Vascular Endothelial Growth Factor Enhances Proliferation of Human Tenocytes and Promotes Tenogenic Gene Expression

Abstract

Background: In obtaining human tenocytes for tendon tissue engineering, a low proliferation rate and phenotype loss during passaging is a problem. It was the authors' aim to evaluate the influence of vascular endothelial growth factor (VEGF) on human tenocyte growth and gene expression.

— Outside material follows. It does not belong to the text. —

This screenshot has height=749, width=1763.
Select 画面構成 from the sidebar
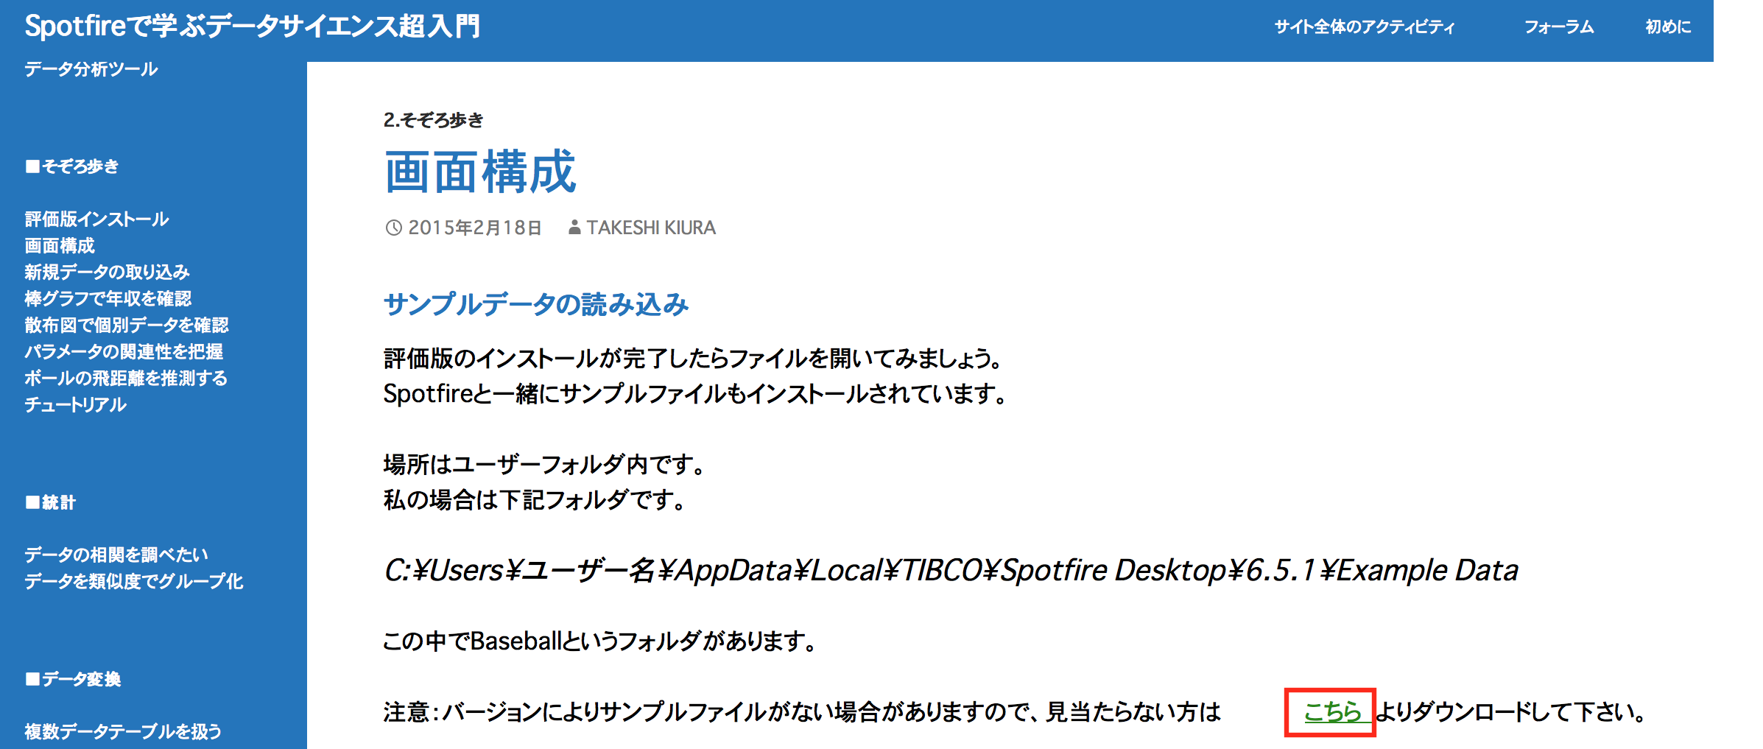pyautogui.click(x=59, y=246)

Methods: Human tenocytes were exposed to human VEGF in various concentrations (5, 10, and 20 ng/ml) for 5 days. Cell proliferation was counted and expression of tendon-related genes was analyzed.

Results: Tenocyte count was 1.4 × 10(5)/ml, 2.7 × 10(5)/ml, 2.3 × 10(5)/ml, and 3.7 × 10(5)/ml for 0, 5, 10, and 20 ng/ml VEGF, respectively. Expression of Col1 was up-regulated 6.4 ± 4.2-fold, 60.1 ± 21.6-fold, and 15.8 ± 10.2-fold for 5, 10, and 20 ng/ml VEGF; all differences were significant with p < 0.05. Col3 was down-regulated to 0.2 ± 0.1-fold, 0.3 ± 0.1-fold, and 0.1 ± 0.03-fold for 5, 10, and 20 ng/ml VEGF; all differences were significant. Eln was up-regulated 2.3 ± 1.7-fold, 25.5 ± 10.9-fold, and 16.6 ± 9.0-fold for 5, 10, and 20 ng/ml VEGF; differences were significant for 10 and 20 ng/ml VEGF. TSC was down-regulated to 0.3 ± 0.1-fold and 0.3 ± 0.1-fold for 5 and 20 ng/ml VEGF; differences were significant for 5 and 20 ng/ml. SCX was up-regulated to 31.3 ± 8.5-fold, 49.1 ± 23.4-fold, and 20.9 ± 9.5-fold for 5, 10, and 20 ng/ml VEGF; all changes were significant.

Conclusions: VEGF enhances proliferation and expression of tendon-related genes in human tenocytes. It could therefore be a useful addition for tenocyte cultivation.